Intro

Efficiency is a quite superpower in research. When training is fast, you can iterate: try an idea, get surprised, debug, tune, and move on. When training is slow, you start avoiding experiments you should be running, simply because they cost too much time.

This became very tangible in this eigenvalue-model series. In the previous posts we looked at models that predict the $k$-th eigenvalue of a learned symmetric matrix built from the input features, and we explored what they can represent, plus some robustness/interpretability properties. Naturally, the next step was to scale up the matrix size and see what happens in practice.

I did not show it in the last post, but if you take the California Housing experiment and run $30\times 30$ matrices for 500 epochs, it takes more than an hour on Colab. And this is with an L4 GPU. I even tried an A100, and it didn’t meaningfully improve anything. So then I asked myself - what’s wrong?

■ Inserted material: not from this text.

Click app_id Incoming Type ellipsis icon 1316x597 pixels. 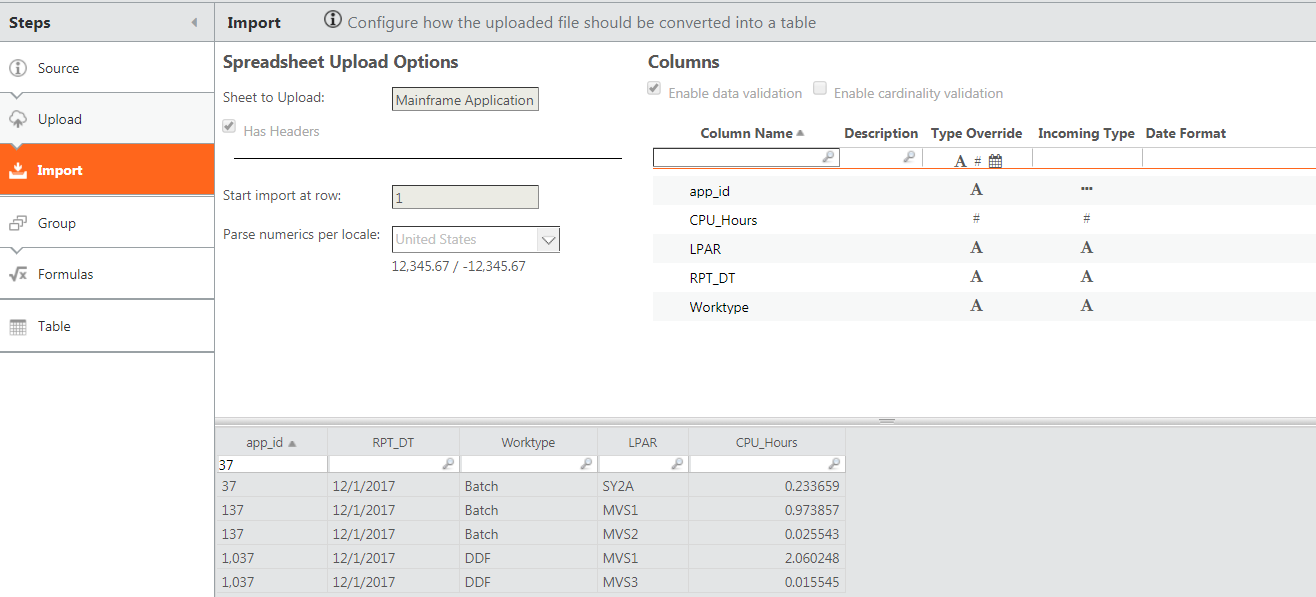(x=1086, y=190)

Turns out PyTorch is wrong. torch.linalg.eigvalsh has a note in the official documentation: when the input is on CUDA, it synchronizes the device with the CPU. If eigenvalues sit inside your inner training loop, that synchronization becomes the bottleneck, and the rest of your model almost doesn’t matter.

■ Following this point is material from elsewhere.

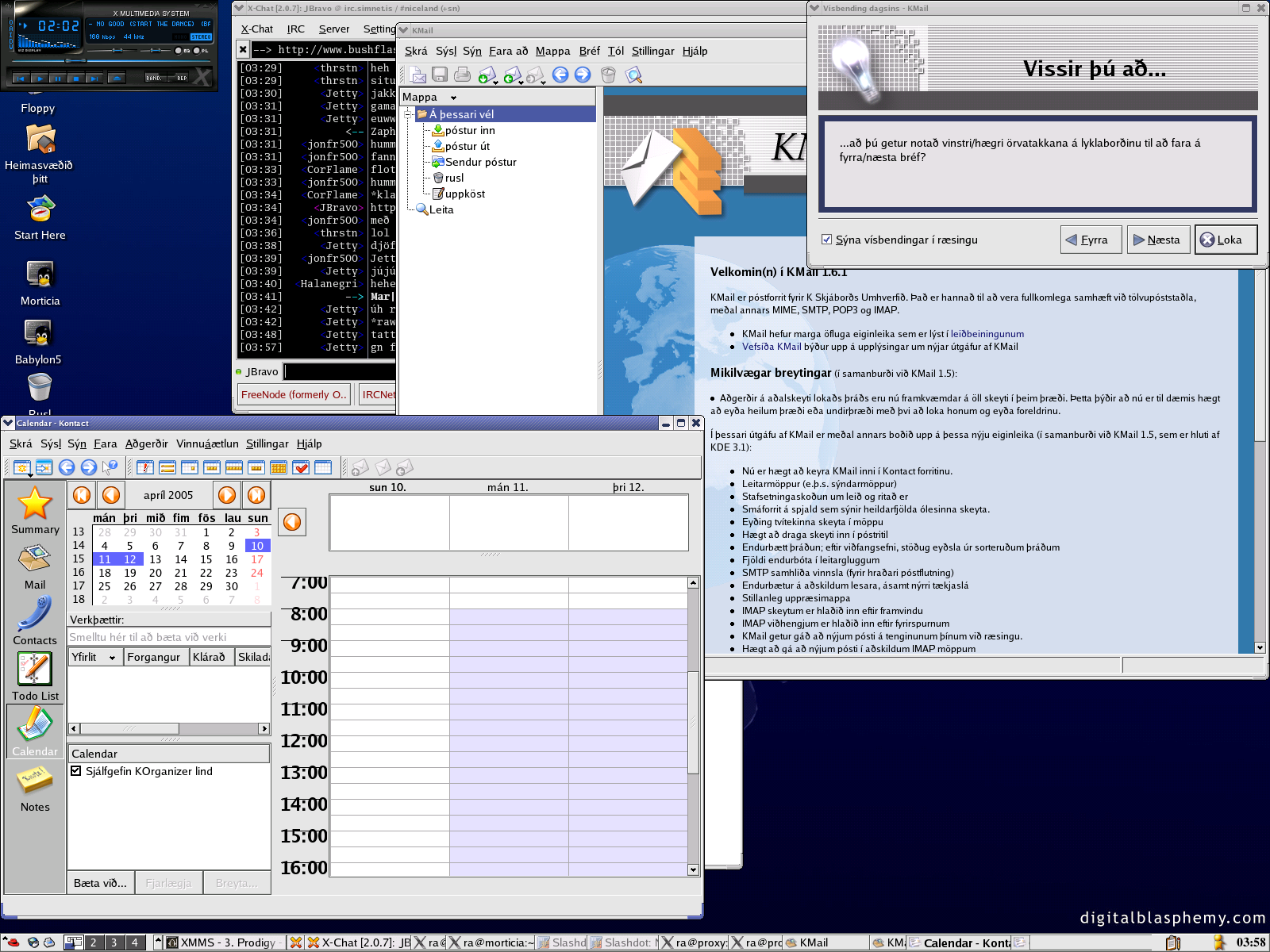Click the XMMS seek position slider
This screenshot has width=1270, height=952.
click(75, 60)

So this post is a practical detour: we’ll make eigenvalue computation fast enough that it stops getting in the way. We’ll replace the slow call with a faster GPU implementation, and we’ll wrap it in a way that still supports backprop through the $k$-th eigenvalue. Once that’s done, the scaling experiments from the previous post become feasible again, and we can go back to asking the interesting questions.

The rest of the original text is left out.